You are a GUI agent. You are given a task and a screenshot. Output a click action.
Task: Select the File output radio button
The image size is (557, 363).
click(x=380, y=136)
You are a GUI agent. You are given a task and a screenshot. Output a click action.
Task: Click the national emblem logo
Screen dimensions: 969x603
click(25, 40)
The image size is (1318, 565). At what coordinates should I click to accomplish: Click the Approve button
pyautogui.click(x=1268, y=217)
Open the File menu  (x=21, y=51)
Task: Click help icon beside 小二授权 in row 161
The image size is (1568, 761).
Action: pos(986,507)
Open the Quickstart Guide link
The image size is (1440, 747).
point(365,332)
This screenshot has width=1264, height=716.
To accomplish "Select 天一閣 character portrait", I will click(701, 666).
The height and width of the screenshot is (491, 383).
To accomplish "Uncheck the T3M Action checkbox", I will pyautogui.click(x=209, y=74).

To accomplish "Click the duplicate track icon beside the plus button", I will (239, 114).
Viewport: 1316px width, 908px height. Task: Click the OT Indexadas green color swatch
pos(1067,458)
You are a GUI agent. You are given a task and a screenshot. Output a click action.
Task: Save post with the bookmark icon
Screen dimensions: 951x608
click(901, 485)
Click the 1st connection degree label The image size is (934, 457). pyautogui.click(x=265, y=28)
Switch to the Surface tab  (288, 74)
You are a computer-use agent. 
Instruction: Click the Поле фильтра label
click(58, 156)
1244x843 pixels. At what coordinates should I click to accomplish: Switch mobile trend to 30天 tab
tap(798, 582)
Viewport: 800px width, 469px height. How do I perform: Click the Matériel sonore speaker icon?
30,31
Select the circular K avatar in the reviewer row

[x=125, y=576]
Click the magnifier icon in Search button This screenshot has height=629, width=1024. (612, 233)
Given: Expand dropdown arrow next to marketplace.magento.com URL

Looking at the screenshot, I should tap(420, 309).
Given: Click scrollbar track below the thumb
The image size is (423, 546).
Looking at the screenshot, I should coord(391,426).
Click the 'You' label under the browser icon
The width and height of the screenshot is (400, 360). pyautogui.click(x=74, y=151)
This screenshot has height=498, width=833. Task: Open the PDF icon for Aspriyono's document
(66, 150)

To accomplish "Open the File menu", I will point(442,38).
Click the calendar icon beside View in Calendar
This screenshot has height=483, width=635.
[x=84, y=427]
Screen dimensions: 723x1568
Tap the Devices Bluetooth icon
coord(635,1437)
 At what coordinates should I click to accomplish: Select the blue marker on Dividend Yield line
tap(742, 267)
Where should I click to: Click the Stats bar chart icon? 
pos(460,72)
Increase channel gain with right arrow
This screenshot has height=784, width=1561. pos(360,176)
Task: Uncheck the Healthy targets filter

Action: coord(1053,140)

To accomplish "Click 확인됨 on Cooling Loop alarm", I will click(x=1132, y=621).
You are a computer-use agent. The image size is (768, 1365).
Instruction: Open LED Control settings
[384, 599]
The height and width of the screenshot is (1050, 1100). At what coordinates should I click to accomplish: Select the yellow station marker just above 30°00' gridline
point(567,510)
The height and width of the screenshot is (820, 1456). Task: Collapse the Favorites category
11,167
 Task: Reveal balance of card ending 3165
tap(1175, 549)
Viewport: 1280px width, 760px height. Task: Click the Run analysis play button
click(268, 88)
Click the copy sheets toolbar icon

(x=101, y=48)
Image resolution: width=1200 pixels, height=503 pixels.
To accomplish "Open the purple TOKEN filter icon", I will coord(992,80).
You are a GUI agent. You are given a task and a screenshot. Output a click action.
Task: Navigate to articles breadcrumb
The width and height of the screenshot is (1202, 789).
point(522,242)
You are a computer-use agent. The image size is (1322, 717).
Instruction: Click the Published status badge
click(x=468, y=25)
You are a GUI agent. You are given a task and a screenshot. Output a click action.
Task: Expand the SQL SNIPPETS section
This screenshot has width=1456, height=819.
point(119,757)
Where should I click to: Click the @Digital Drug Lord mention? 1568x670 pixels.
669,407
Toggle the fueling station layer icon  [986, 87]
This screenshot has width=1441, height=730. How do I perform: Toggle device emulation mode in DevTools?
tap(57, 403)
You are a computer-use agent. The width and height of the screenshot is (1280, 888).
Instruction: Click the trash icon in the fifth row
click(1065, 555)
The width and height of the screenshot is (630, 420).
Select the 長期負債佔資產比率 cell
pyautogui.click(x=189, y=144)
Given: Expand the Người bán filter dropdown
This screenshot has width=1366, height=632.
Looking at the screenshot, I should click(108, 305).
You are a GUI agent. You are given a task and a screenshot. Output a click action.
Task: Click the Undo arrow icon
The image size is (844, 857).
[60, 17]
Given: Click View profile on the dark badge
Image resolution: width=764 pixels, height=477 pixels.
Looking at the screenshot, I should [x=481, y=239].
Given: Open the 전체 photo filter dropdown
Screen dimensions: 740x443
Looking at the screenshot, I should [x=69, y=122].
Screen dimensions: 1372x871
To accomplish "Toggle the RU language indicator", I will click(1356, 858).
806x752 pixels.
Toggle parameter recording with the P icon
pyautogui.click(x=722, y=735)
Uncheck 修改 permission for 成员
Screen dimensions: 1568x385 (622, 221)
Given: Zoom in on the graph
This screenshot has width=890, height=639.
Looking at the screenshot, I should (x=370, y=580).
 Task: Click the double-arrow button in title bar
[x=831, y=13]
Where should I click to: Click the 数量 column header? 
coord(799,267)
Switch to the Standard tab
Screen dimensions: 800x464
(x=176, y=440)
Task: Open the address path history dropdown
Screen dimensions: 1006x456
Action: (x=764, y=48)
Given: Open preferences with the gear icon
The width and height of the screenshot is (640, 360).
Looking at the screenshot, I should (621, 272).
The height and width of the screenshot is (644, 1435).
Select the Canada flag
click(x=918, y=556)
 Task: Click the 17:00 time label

Action item — Report how many lines in the records above contain the word "track", giving only the number.

Response area — 2